The outage will also affect portions of the agricultural Central Valley, the state's northern and central coasts and the Sierra Nevada foothills where a November wildfire blamed on PG&E transmission lines killed 85 people and devastated the town of Paradise.
Jennifer Siemens, who lost her home in Paradise, rents a house in the nearby town of Oroville and said she was bracing for a third blackout in a month.
Siemens had her car gassed up, had stocked up on bottled water and flashlights and made sure all the family's electronic devices were fully charged.
"What's wrong with the power lines that they have to do this so much?" asked Siemens. "We don't want any more fires, obviously, but I feel like they are going a little overboard."
Winds can knock down live wires and power poles or drive trees and other vegetation into contact with them — and some of California's most destructive blazes in recent years were started by PG&E power lines.
But the planned outages will not be limited to fire-prone areas because the utilities must turn off entire distribution and transmission lines to much wider areas to minimize the risk of wildfires.
San Francisco-based Pacific Gas & Electric sought bankruptcy protection in January, saying it could not afford an estimated $30 billion in potential damages from lawsuits stemming from recent wildfire.
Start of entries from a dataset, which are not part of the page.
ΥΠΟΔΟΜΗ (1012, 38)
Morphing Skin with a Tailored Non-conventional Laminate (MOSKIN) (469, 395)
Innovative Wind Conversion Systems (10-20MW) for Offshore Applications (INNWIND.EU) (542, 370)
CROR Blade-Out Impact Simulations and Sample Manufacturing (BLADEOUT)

As part of ongoing bankruptcy litigation, last month the company agreed to pay $11 billion to a group of insurance companies representing claimants from deadly Northern California wildfires in 2017 and 2018.
In Southern California, the largest numbers of potentially affected customers were in Los Angeles County and to the east in San Bernardino and Riverside counties.
Public agencies throughout the region were urging people to prepare by buying water and non-perishable food, getting a full tank of gas, having cash at hand and parking vehicles outside garages or making sure they know how to manually open their garage doors.
The California Department of Forestry and Fire Prevention said it increased staffing in preparation for extreme fire weather and what was expected to be the strongest wind event so far this fire season.
"With some of the most destructive and deadliest fires occurring October through December, we need Californians to not be complacent," said Cal Fire Chief Thom Porter in a news release. "Residents need to be ready to evacuate at a moment's notice in the event of a wildfire."
At the Dollar General store in Paradise, people were buying candles, gas cans, ice, flashlights, batteries and canned food and the store ran out of ice chests Tuesday morning, said manager Ben Humphries.
Humphries, who moved to Oroville with his family after losing his home in Paradise, said his family lost power two times already in the last month and he was making sure they had enough fuel for their generator and plenty of ice in coolers.
But he said there was a sense of irony to PG&E's aggressive action in the area now, after the company opted not to turn off the power ahead of the Nov. 8 fire that wiped out Paradise.
"I understand their concerns but in my opinion it's too little too late, we already had our town burned to the ground," Humphries said.